Dengan memadukan berbagai cabang epidemiologi, studi epidemiologi memberikan bukti-bukti mekanisme kausal tentang
pengaruh paparan/ pengalaman bilogis dan sosial dalam membentuk kesehatan dan penyakit, serta dampak perubahan biologis,
perubahan sosial, pembangunan ekonomi, dan perubahan lingkungan fisik, yang berlangsung pada berbagai tahap sepanjang
siklus hidup dan antar generasi, terhadap kesehatan populasi. Epidemiologi memiliki peran memberikan model teoretis dan bukti
ilmiah bagi pembangunan yang berkelanjutan, yakni bukti-bukti tentang determinan bio-psiko-sosial yang terdapat dalam SDGs
yang berhubungan kuat dengan peningkatan kesehatan dan keadilan distribusi kesehatan dalam populasi. Gambar 4 menyajikan
diagram alir kerangka konsep peran epidemiologi dalam pencapaian SDGs, peningkatan kesehatan dan distribusi kesehatan yang
adil pada populasi.
Nilai dari kontribusi epidemiologi bagi pembangunan yang berkelanjutan tergantung pada efektivitas pemerintah dalam
menggunakan dan menerjemahkan pengetahuan dan bukti-bukti ilmiah tersebut ke dalam langkah konkrit pembuatan kebijakan
sosial dan kesehatan, serta implementasi yang sesuai dengan kebijakan dan perencana.

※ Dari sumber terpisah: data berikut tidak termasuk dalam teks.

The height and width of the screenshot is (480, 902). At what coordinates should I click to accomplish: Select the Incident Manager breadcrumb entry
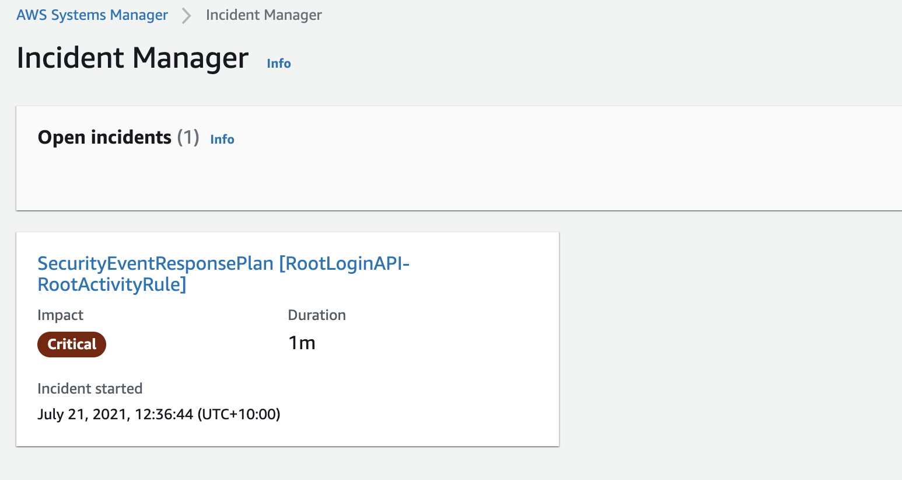[x=263, y=15]
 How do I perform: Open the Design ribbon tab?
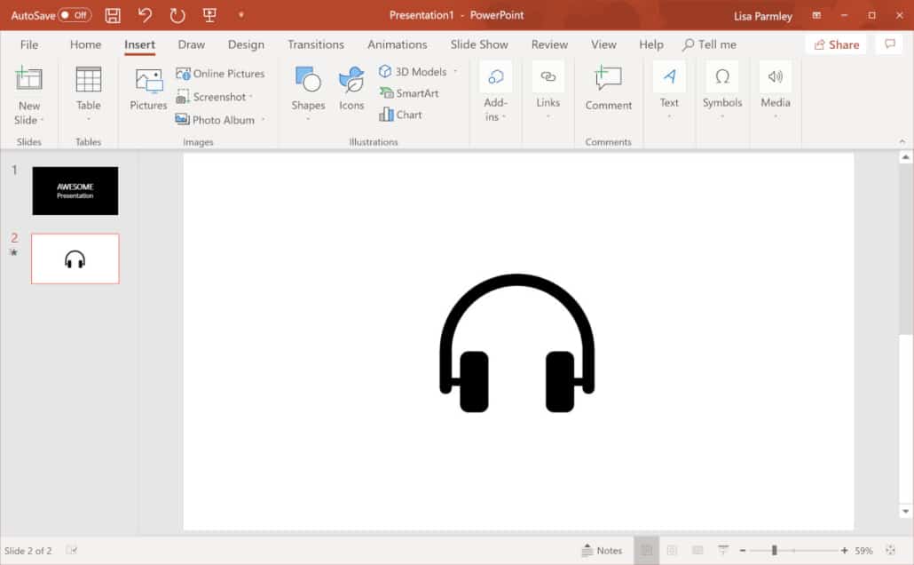pos(246,44)
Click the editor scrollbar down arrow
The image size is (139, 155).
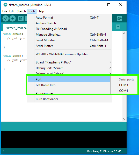[x=124, y=119]
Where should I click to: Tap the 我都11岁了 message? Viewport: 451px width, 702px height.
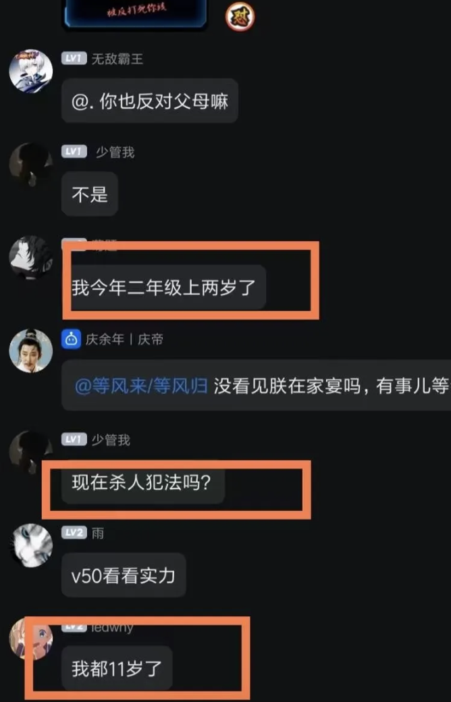pyautogui.click(x=117, y=668)

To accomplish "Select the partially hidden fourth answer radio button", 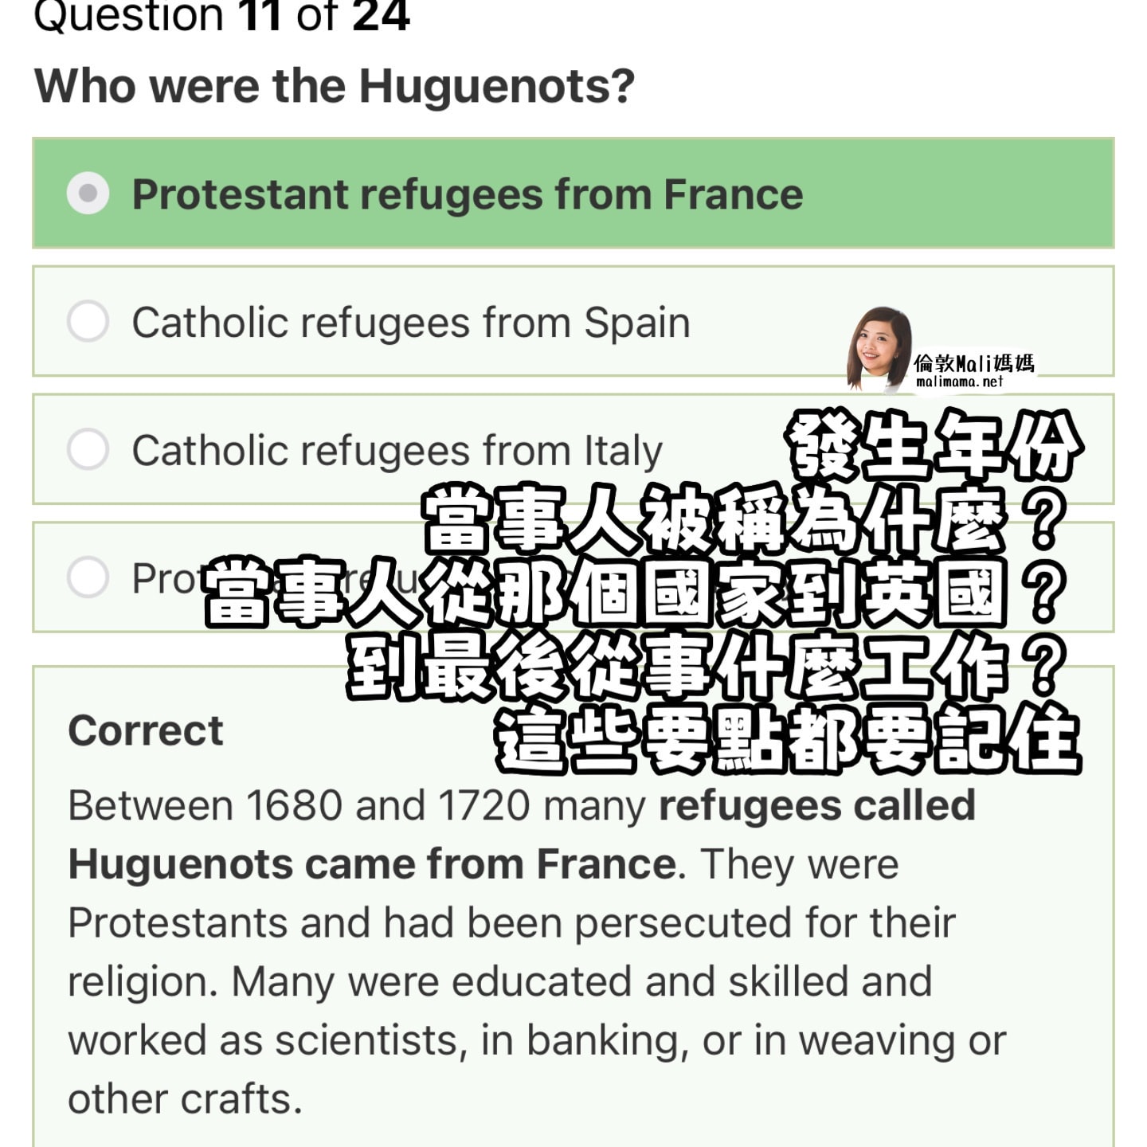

Efektivitas penggunaan bukti studi epidemiologis dalam pembuatan kebijakan sosial dan kesehatan memerlukan komunikasi yang
baik, multidisipliner, dan mulisektor, antara pemimpin, pembuat kebijakan, perencana, ahli kesehatan masyarakat, praktisi,
peneliti, dan akademisi. Dengan latar belakang tersebut diusulkan penyelenggaraan kegiatan ilmiah yang disebut “International
Conference on Public Health (ICPH)”. ICPH diadakan di Solo, Indonesia, pada 14-15 September 2016.